2017年 自己啓発休業を取得した話(5)
まさかの自己啓発休業許可の取り消し…。アメリカ留学は一年延長?それとも…
今後を考える年度末
最後の最後でポシャってしまった留学計画。
もちろん、計画を進めてきたことや取り消しになったことは周囲にはほとんど知られていなかったので、私はいつも通りの勤務態度でいた。
でも、実際はかなり凹んでいた。
費やしてきた時間も費用も惜しかった。
条件を変えて、来年度申請するにしても、もう一度あの過酷な日々を繰り返すのはかなり気が重い。

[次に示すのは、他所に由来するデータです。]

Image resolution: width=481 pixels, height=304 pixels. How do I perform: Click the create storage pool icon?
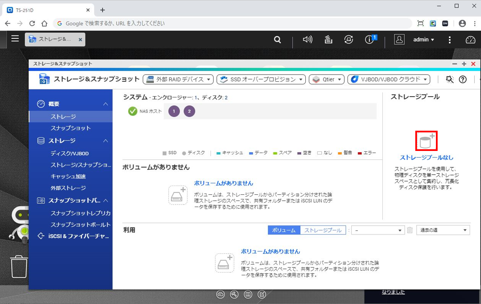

しかも、今回とて同じ結果になることもなきにしもあらず。
でも、このまま諦めるのか…?
いや、私は往生際が悪いのだ。
諦められない。
もう一度やってやる!
3月、管理職との面談。
彼は異動が決まっていた。
「来年度もチャレンジするんだろう?次の校長に引き継いでおくから。」
私の相談から始まり、散々、前例のない仕事に奔走してもらった挙げ句、こんな結果になってしまったのに、私の気持ちを汲んで取り計らってくださったことが嬉しかった。
そう、これまで私のために大勢の人が動いてくださっていたのだ。
(仕事を休むために多くの人を巻き込むくらいなら諦めるべきという意見もあると思うが)今年応援してくださった人たちのためにも、自分の道は開いてやろう!
と決意した。
次の年は、同じ勤務地で新1年生の担任となることが決まった。
私も生徒に負けずに新しい気持ちでチャレンジしよう、と気合を入れ直した。
新年度、そして計画の立て直し
新年度、しかも新入生の担当は、自然と気持ちが前向きになる。
この一年、この生徒たちと真剣に向き合い、自分の夢も叶えられるように努力していこうと思った。
まず、留学先について見直すことにした。
やはり4月始まりの日本の教員と、9月始まりの海外の大学の相性は悪い。
4月に留学して、3月に帰ってこられる大学を持つ国はあるのだろうか?
暇があると、インターネット上や各種留学フェアに出向き、情報収集をした。
ある日、オーストラリアにある大学の情報を見つけた。
ウーロンゴン大学。
当時は聞いたこともない名前だったが、そこはTESOL(英語教授法)修士課程を有しており、さらに日本人英語教員向けの1年コースが用意されていた。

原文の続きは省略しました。